I started this blog on February 1, 2008. The columns I was alotted by local papers wasn't enough space to capture the full story. So it started out as "uncut" versions of those interviews. I still remember the night someone pushed me to do this. (It was Keith Thompson, from Johnny Headband). And I considered it as a lark. I had no idea then that I'd still be doing it, 10 years later..
And I've never really felt like I had writer's block, when it came to this blog.......until now. Where to start...
I think that at least once a year I usually wind up writing some immersive essay like this.... Sometimes twice a year. The thing is, I'm marking my tenth year, now!
It's usually something soaked with sentiment about why I love music, why music is so powerful, why I love music made in Michigan..., why music made in Michigan is so powerful..., etc...And my fervent words kinda just start curling back on themselves like that until I get worked up into a strange spell of muted ecstasy, only to punch the last period and sigh with a sense of fulfillment, assured once again that I'd never want to be living anywhere else, in any other music scene.
I have so many cherished memories as an attendant of live music in Detroit that stretch back more than 15 years, now. I'm not sure how many people will have nostalgia pangs quake through them when they look at the photos I have on blogposts from the summer of 2008, but it's all there. My adventures throughout the Detroit music scene, capturing just what was happening at every venue I went to...
Strange though, about memories. Because now I have actual memories tied, albeit abstractly, to this blog.... Specifically tied to writing out pieces for it. Memories flashing back to having my eyes lazered upon a blank post observing as it swiftly, almost manically, would be filled up with a splay of serif fonts, effusive with descriptions of sounds or recounting the energies of a performer.
Writing about music is easy when you can be possessed by it. Album reviews, concert follow-ups, interviews, all of it: ....music, all of the musician interviews, and listening to all of these albums, spinning these albums front to back five times in a row as I furiously type out a sort of transcription of my emotional resonance affected by each piece, be it pop, rap, country, techno or whatever...You have to be possessed. You should be. I was. Still am.
|Photos by Brian Rozman|
I have memories of waking up on Saturday mornings after a show, fueled on only five hours of sleep, then drinking a pot of coffee, and sifting through my thoughts as the sun came up. I shared my own feelings, but I also, above anything else, just worked to continually tell the story of a diverse and expansive cast of Detroit artists, from different genres and generations, year to year, album to album.
And I discovered, eventually, that I took an equal amount of enjoyment in the art of conversation., as I did writing... Rather, I saw that conversation could be an art. To ask 10+ questions exploring the thoughts and processes of different artists, that in itself was an art; to explore with words. Just as writing could be an art... it came to be that I saw that my real role was asking the best questions.

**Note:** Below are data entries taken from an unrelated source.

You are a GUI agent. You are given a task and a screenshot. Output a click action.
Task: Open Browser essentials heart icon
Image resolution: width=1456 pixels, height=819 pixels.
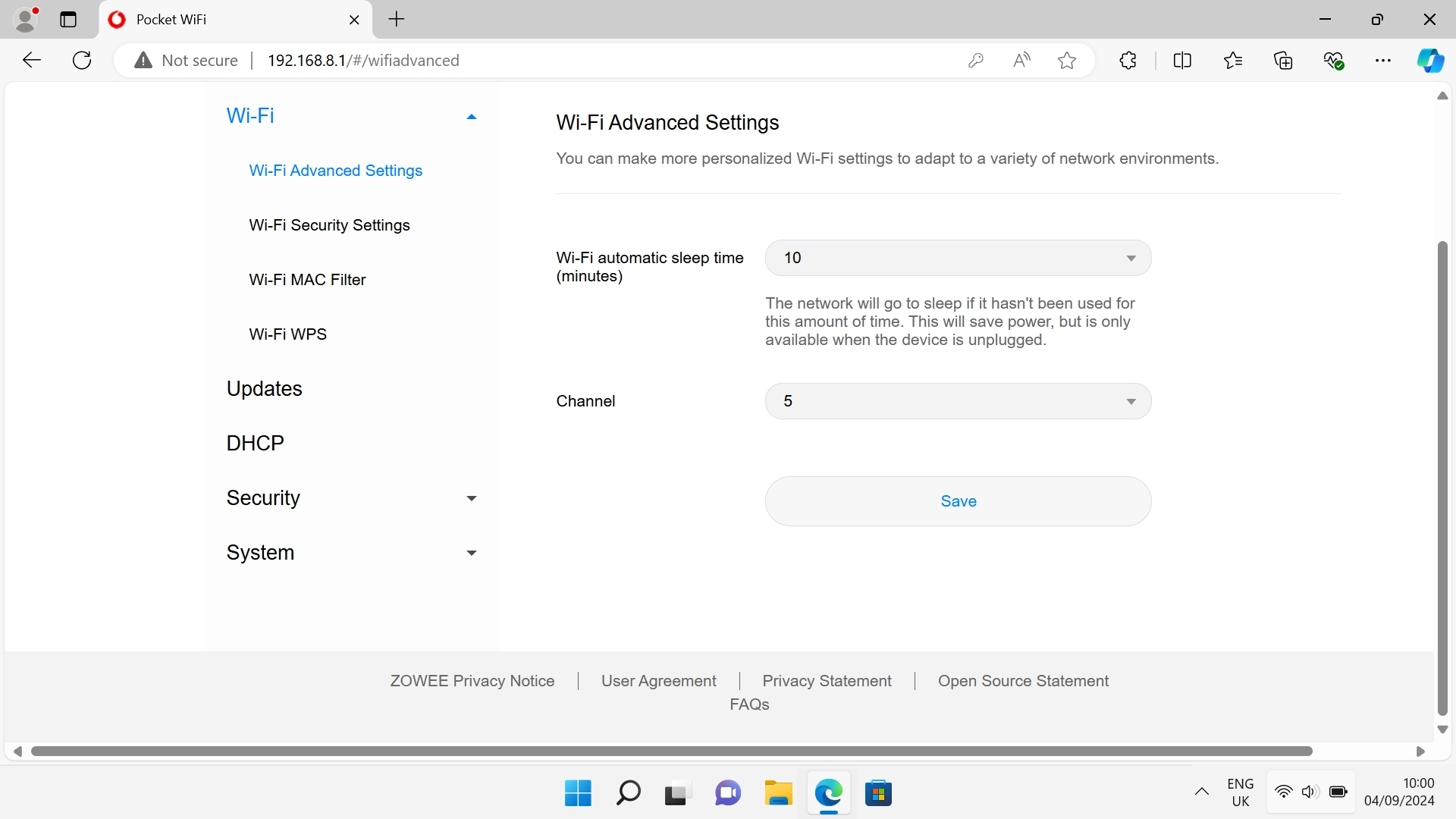pyautogui.click(x=1334, y=61)
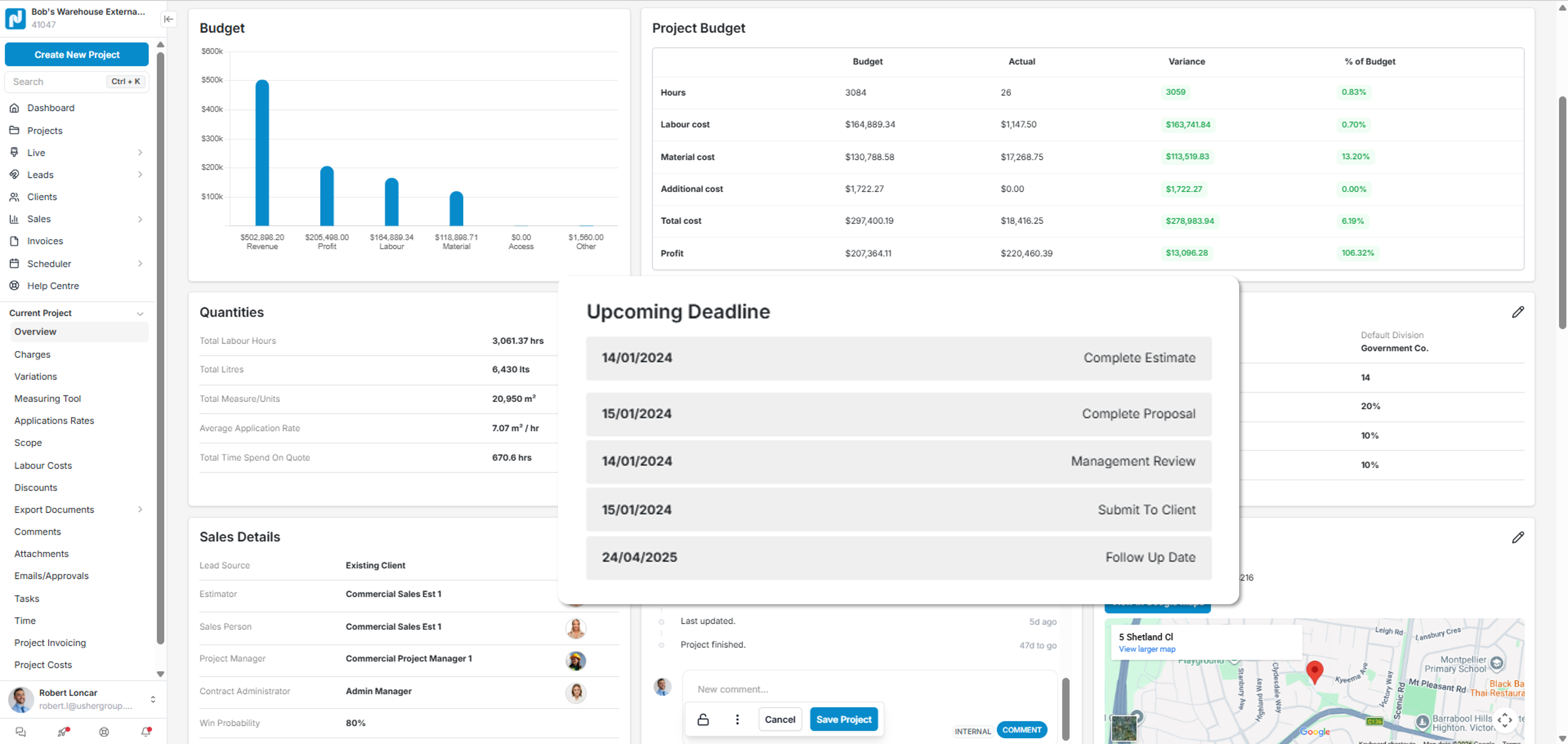The image size is (1568, 744).
Task: Toggle the INTERNAL comment mode
Action: (x=972, y=731)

And back to being possessed. I also discovered that if you want to write about music effectively, if you want to be able to describe it at all, you have to be willing to go somewhere with it. With a song, I mean. Because every song's an invitation. That, or it's a mood-setter, a confession booth, a road trip, a dance rave, a plunge or a launch or an ejection, it's about rejection and it's about love and it's about frustration and it's about everything at all, or nothing at all... It's about need. It's about where the songwriter needs to go at that moment of the time of their writing it, in their lives. And then it's a question about whether you want to go there with them. Cross that threshold, glance behind you, then turn around and indulge imagination with your ears wide open... Then you can start writing. Or...., have some more coffee & then you can start writing.

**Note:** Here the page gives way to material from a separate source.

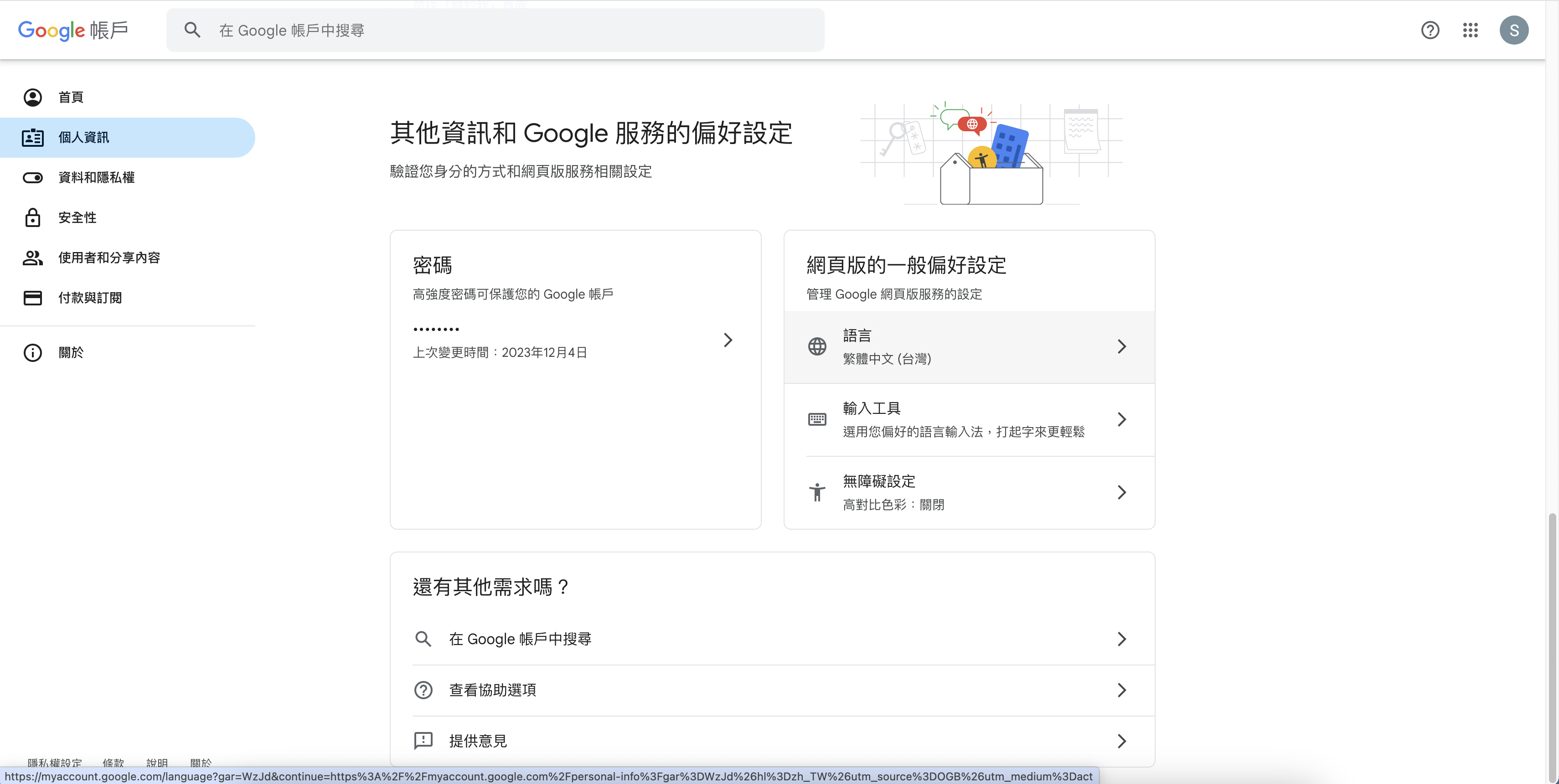Screen dimensions: 1559x784
Task: Click the help question mark icon in header
Action: click(1430, 30)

So, anyway, why am I writing another one of these essays? Because, cliche as it sounds, I can't believe I've sustained it, week to week, for 10 years. But, sappy as this sounds, I'm more astonished that it's not only retained a readership, but actually increased as the year's went on... And so this is a long THANK YOU letter. Music made in Detroit and made in Michigan has been such a huge part of my life, every day, for more than 10 years. Thank you for reading some of my daily dispatches here on this blog, as I've continued to live that life.... a life with one of the best soundtracks ever.